Task to complete: Copy the records word for word from the start through the line that contains "Action: pos(583,295)". Leave the pictures out.

Information provided:
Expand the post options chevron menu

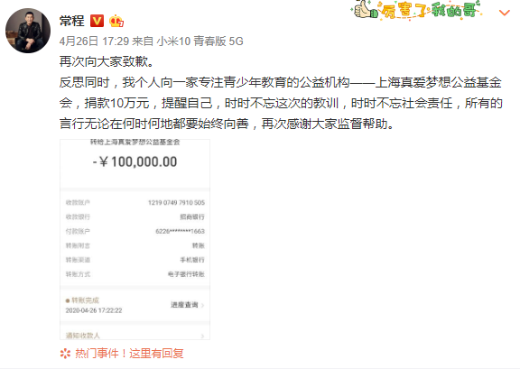505,13
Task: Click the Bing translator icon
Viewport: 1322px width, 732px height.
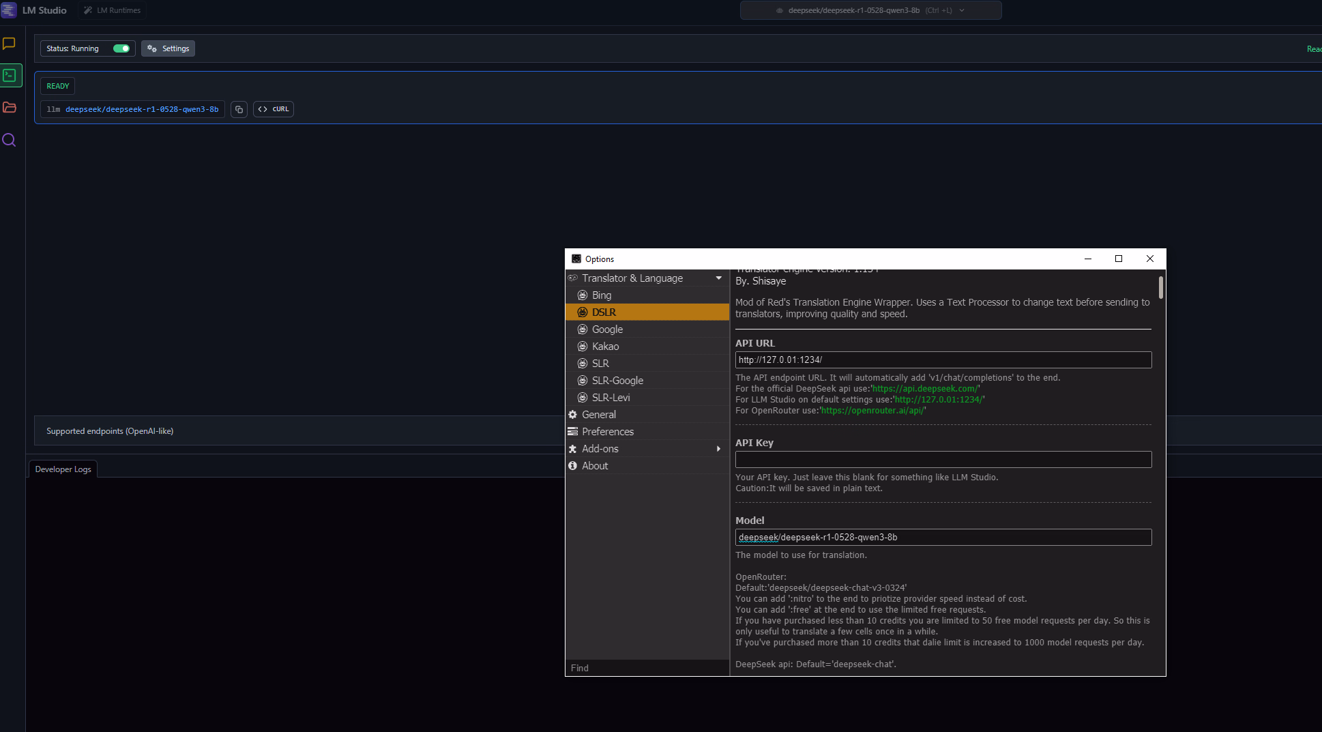Action: pos(583,295)
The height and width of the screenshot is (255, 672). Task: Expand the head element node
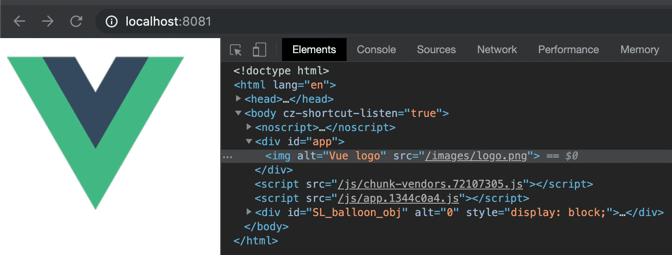click(239, 99)
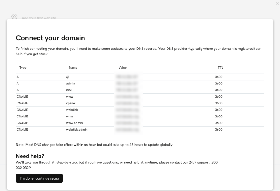Click the Type column header

click(23, 67)
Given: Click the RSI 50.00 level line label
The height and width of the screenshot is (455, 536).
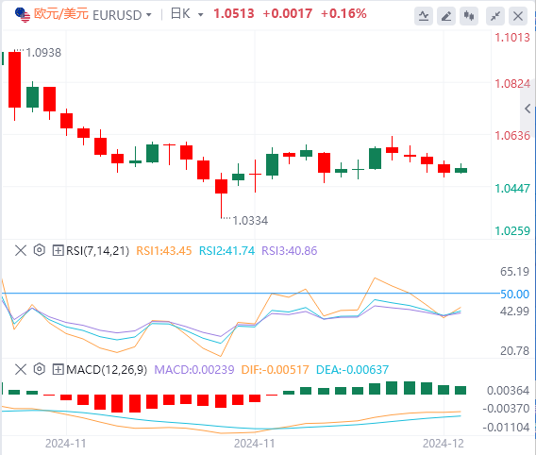Looking at the screenshot, I should tap(514, 294).
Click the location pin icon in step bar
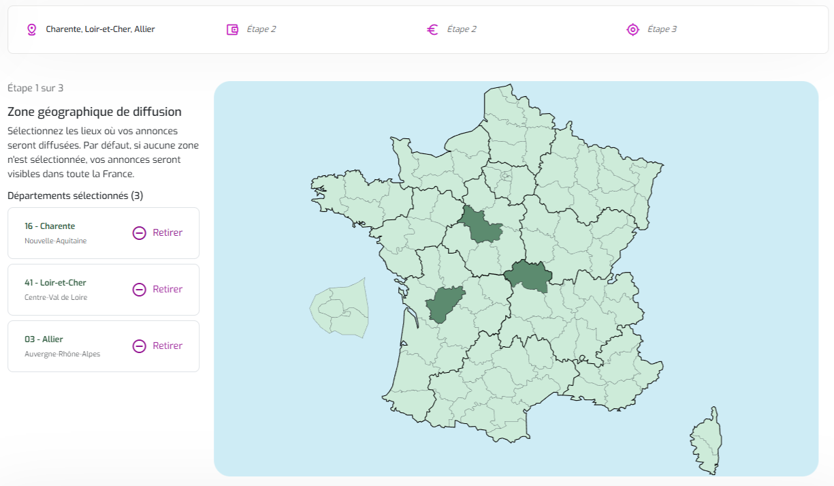This screenshot has height=486, width=834. pyautogui.click(x=31, y=29)
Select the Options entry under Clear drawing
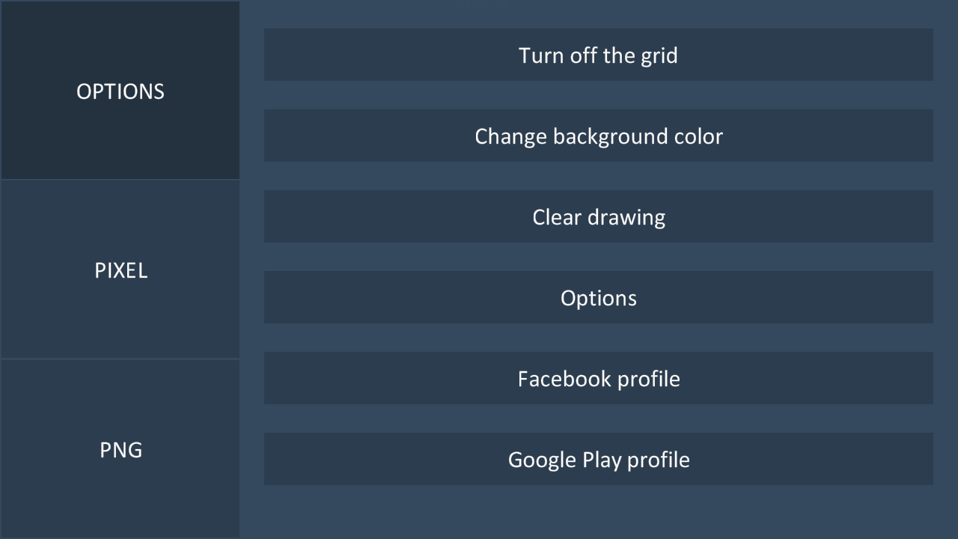The image size is (958, 539). click(598, 297)
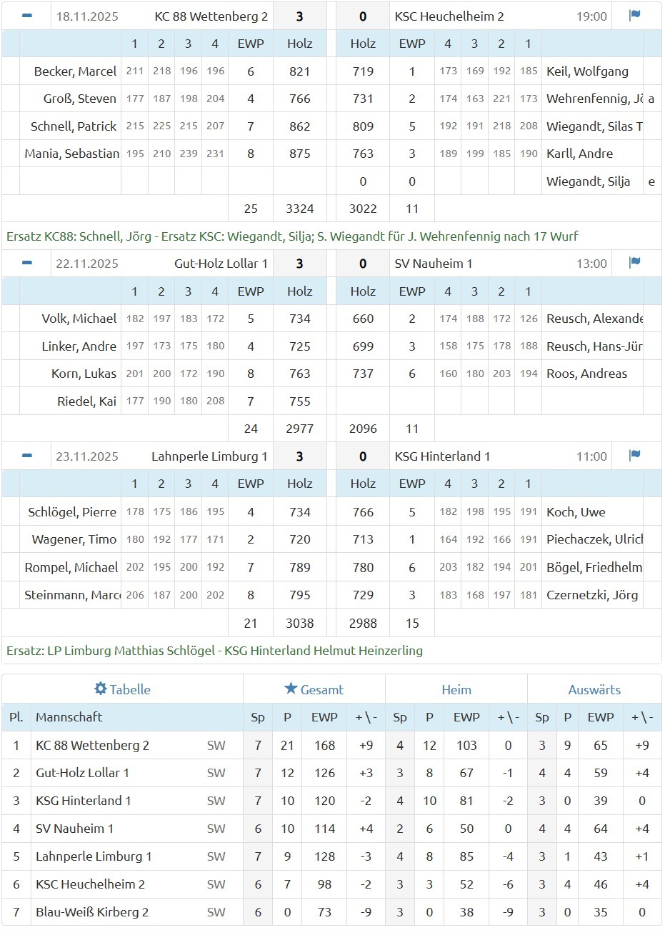The width and height of the screenshot is (665, 935).
Task: Click KSG Hinterland 1 in the third match header
Action: tap(442, 456)
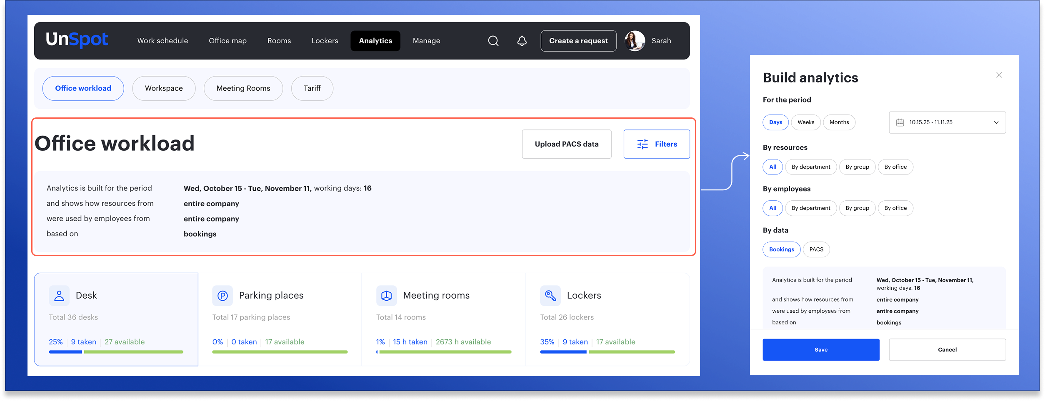1045x401 pixels.
Task: Switch to the Meeting Rooms tab
Action: pos(243,88)
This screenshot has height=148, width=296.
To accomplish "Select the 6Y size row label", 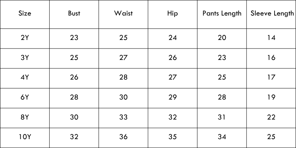I will click(25, 97).
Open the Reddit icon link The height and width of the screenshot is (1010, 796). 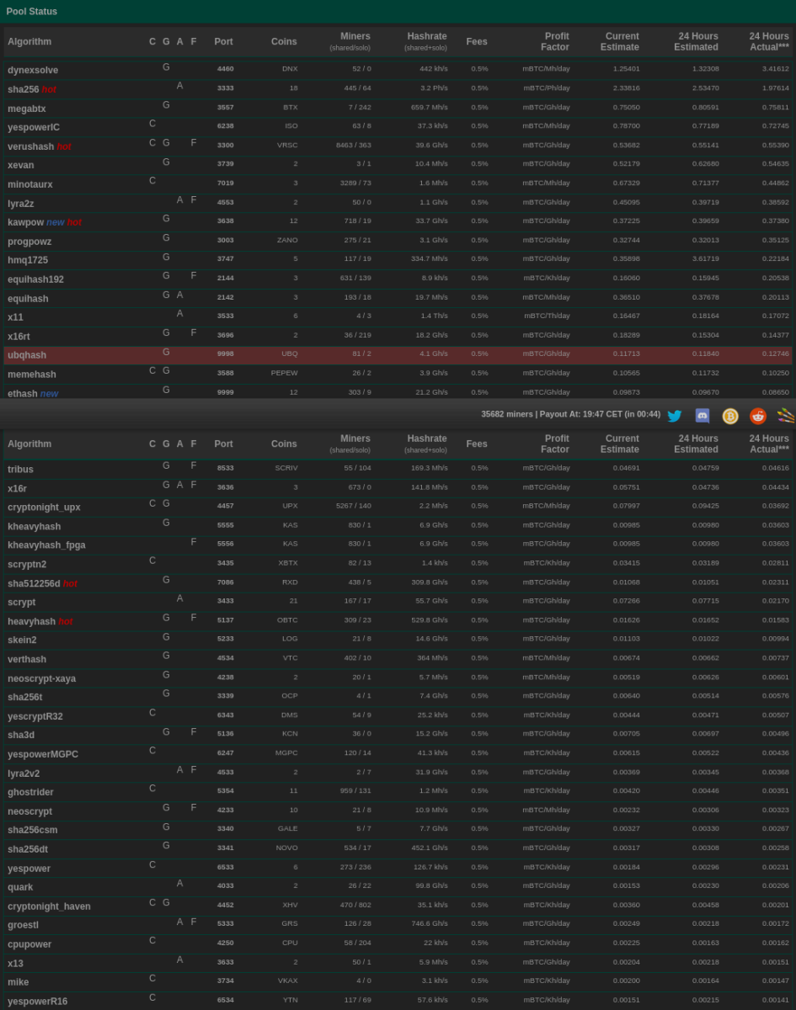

Task output:
Expand the post options chevron menu

505,13
Task: Click the Bing translator icon
Viewport: 1322px width, 732px height.
Action: pos(583,295)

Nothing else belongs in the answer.